◆ TEXTE FOURNI
▽

Extraits de l’intervention du général Bruno Cuche, chef d’état-major de l’Armée de terre qui clôturait le colloque CDEF-CEIS du 19 octobre 2006 à l’École militaire : « L’adieu aux armes, anticiper et gérer la sortie de crise ».
Sortie de crise : l'adieu aux armes
A farewell to arms: crisis resolution I
Extracts from the closing address by General Bruno Cuche, Chief of French Army Staff, at the seminar ‘A farewell to arms, anticipating and resolving crises’ held by the CDEF (Forces Employment Doctrine Centre) and the CEIS (European Company for Strategic Intelligence) on 19 October 2006 at the École Militaire, Paris.
La guerre moderne, asymétrique, n’est pas la continuation de la politique par d’autres moyens. Elle est d’emblée politique ; politique et militaire. Elle conservera cette ambivalence, cette dualité, jusqu’au retour à la normalité. Ne tirons pas immédiatement de conclusions erronées : il ne s’agit pas d’une « militarisation » du monde civil ou d’une « civilianisation » du monde militaire. Nous voulons seulement dire par là que la complexité des conflits actuels ne se résume pas à des solutions unilatérales et simplistes, soit exclusivement militaires, soit exclusivement civiles.
Une approche globale des problèmes et la synergie entre tous permettent de dominer la complexité. C’est la démarche française du règlement des crises où le militaire et le politique vont main dans la main.
La crise, on en sort bien si l’on y entre bien. Et pour bien y entrer et bien en sortir, il nous semble essentiel de partager, entre militaires et civils, la même compréhension générale des problèmes et de préciser les conditions requises pour espérer coopérer efficacement. Nous montrerons enfin comment l’Armée de terre s’adapte à cet environnement opérationnel.
Comprendre
Partager la même compréhension des problèmes tout d’abord. Reprenons l’analyse « militaire » des engagements actuels, pour en tirer quelques critères permanents, qui semblent discriminants pour tous les acteurs, militaires et civils. Certains paraîtront évidents, mais l’histoire la plus récente prouve qu’on les oublie facilement et que c’est dans la douleur qu’on se les rappelle.

△

◆ Relevés de recherche d'éléments
▽

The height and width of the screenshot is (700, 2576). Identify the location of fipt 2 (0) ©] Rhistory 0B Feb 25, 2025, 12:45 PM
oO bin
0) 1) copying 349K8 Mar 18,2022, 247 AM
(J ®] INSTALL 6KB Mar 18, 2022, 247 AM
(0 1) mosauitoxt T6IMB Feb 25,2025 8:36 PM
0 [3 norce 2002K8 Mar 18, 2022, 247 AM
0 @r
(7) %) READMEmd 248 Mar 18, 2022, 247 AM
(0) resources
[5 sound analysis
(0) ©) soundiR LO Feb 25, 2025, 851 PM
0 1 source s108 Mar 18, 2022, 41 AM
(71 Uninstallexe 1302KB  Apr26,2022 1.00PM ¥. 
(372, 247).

△

◆ TÂCHES À RÉALISER
1. Reproduisez tel quel le passage du texte sur la sortie de crise qui s'ouvre sur les mots contenant "Extraits de l’intervention" et se clôt sur "École Militaire, Paris.".
2. D'après le texte sur la sortie de crise, à quelle date et en quel lieu s'est tenu le colloque CDEF-CEIS ?

◆ RÉSULTATS ATTENDUS
1.
Extraits de l’intervention du général Bruno Cuche, chef d’état-major de l’Armée de terre qui clôturait le colloque CDEF-CEIS du 19 octobre 2006 à l’École militaire : « L’adieu aux armes, anticiper et gérer la sortie de crise ».
Sortie de crise : l'adieu aux armes
A farewell to arms: crisis resolution I
Extracts from the closing address by General Bruno Cuche, Chief of French Army Staff, at the seminar ‘A farewell to arms, anticipating and resolving crises’ held by the CDEF (Forces Employment Doctrine Centre) and the CEIS (European Company for Strategic Intelligence) on 19 October 2006 at the École Militaire, Paris.

2. Le 19 octobre 2006, à l'École militaire.